What you are asked to do: Repeat word for word the part of the forum thread below on Intel 8080 conditional jump timing, starting at "Execution time for" and ending at "Why is this?".

— BEGIN Document passage —

Execution time for conditional jumps on the Intel 8080

Question

On the Intel 8080, all conditional instructions have varying execution time depending on whether the condition is true or not, except conditional jumps. Why is this?

The Intel 8085 changes this; there, all conditional instructions are faster in cycles (but not necessarily in states), and conditional jumps now have varying execution time too, with the 8080 cycles/states being the worst case (ie. if the condition is true).

The Intel 8085 Programming Manual partly answers this:

Execution of conditional instructions on the 8085 differs from the 8080. The 8080 fetches all three instruction bytes whether or not the condition is satisfied. The 8085 evaluates the condition while it fetches the second instruction byte. If the specified condition is not satisfied, the 8085 skips over the third instruction byte and immediately fetches the next instruction. Skipping the unnecessary byte allows for faster execution.

So on the 8080, all conditionals fetch the third byte regardless of whether the condition is satisfied, but this doesn't really answer why all conditionals on the 8080 vary in execution time except jumps. Obviously jumps are much quicker to execute than calls and returns; if a conditional call or return is true, stack manipulation is needed. But how can setting the PC for a jump be done in "zero time"? What is the technical reason for that?

I noted that later on the manual says the following:

Notice that two sets of cycle/state specifications are given for 8085 conditional call and jump instructions. This is because the 8085 fetches the third instruction byte only if it is actually needed; i.e., the specified condition is satisfied.

I'm not sure why it mentions conditional call here, since that also had varying execution time on the 8080; conditional returns also have two sets of cycle/state specifications on the 8085 for obvious reasons.

Answer 1

I'm not really clear what the underlaying problem/question is, as you already cite all relevant information to answer waht seams to be the question. Thus it's hard to give a straight answer, meaning I have to 'swing along' - so maybe lets start with an

Instruction Overview

To start with, let's look at the cycle data:

                      8080               8085
Branching             Cycles/States      Cycles/States
Instruction   Bytes   Taken  Not-Taken   Taken  Not-Taken
JMP             3     3/10   ---         3/10   ---
Jcond           3     3/10   3/10        3/10   2/7 
CALL            3     5/17   ---         5/18   ---
Ccond           3     5/17   3/11        5/18   2/9
RET             1     3/10   ---         3/10   ---
Rcond           1     3/11   1/5         3/12   1/6

Notable here that Intel summarises all PC changing instruction (these plus RST and PCHL) under Branching Instructions.

Principle Operation (8080)

To understand a 80-style (*1) CPU working it's important to keep in mind that it's organized as

• (1) Instruction cycle, execution of a single instruction, consisting of
• (1..5) Machine cycle(s) (Mx), each doing one memory access, read or write (*2), consisting of
• (3..5) Clock cycles (Tx), called T(ransition)-states, made up from
• Two non overlapping clocks Phi1/Phi2 (*3)

For this we can ignore the Phi1/2 clocks - they are only relevant if one wants to dissect how registers are loaded (*4).

— END Document passage —
— BEGIN Supplied information —

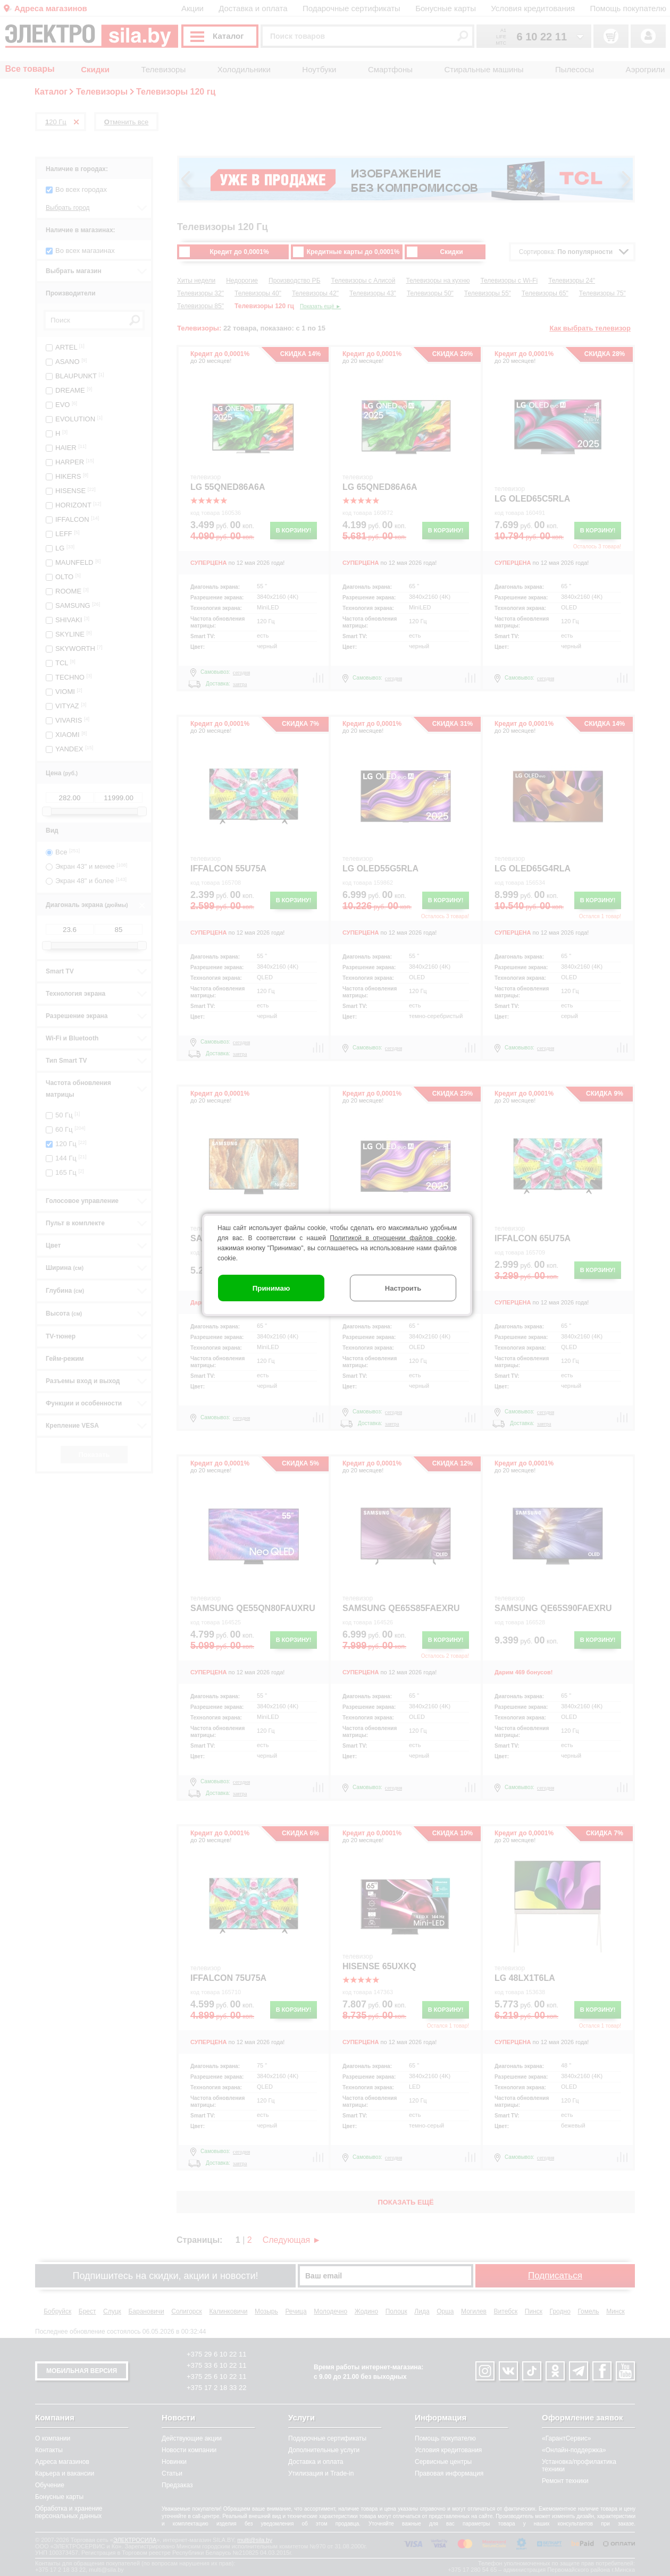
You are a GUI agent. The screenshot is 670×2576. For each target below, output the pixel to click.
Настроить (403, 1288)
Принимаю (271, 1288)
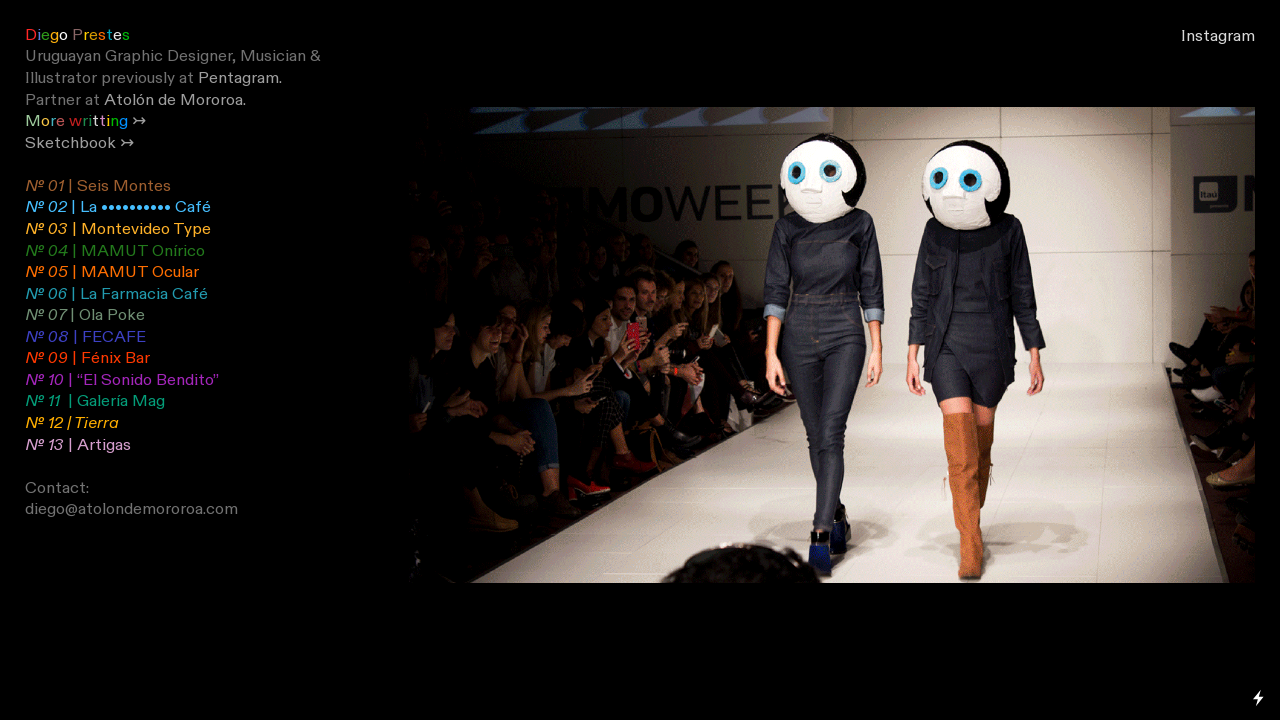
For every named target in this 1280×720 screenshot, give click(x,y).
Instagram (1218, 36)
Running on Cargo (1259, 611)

— END Supplied information —
— BEGIN Supplied information —

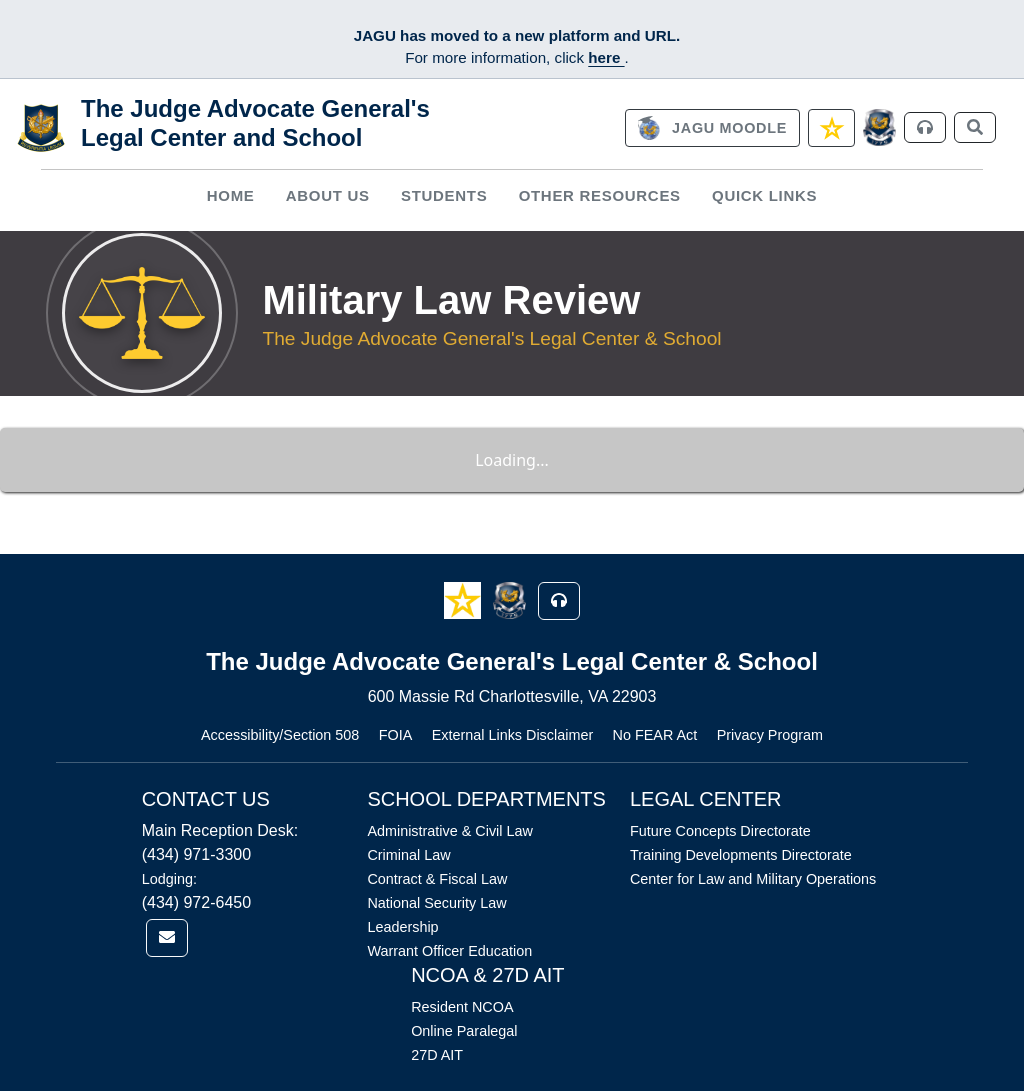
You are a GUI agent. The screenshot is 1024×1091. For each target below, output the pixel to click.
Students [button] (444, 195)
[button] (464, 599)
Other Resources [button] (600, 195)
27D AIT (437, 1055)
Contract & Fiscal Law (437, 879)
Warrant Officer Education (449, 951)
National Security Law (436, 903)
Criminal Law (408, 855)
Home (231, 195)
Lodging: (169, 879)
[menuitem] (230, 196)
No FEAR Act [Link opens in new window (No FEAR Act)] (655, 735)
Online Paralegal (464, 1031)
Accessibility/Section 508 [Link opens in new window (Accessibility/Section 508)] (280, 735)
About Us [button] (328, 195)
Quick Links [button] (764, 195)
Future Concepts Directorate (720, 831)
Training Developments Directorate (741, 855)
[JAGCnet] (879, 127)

— END Supplied information —
— BEGIN Supplied information —

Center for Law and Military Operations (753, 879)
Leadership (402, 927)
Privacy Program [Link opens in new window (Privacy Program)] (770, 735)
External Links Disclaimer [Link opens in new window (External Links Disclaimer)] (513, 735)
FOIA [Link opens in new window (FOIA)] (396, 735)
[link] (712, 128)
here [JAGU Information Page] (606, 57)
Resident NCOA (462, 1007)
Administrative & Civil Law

— END Supplied information —

The output:
Execution time for conditional jumps on the Intel 8080

Question

On the Intel 8080, all conditional instructions have varying execution time depending on whether the condition is true or not, except conditional jumps. Why is this?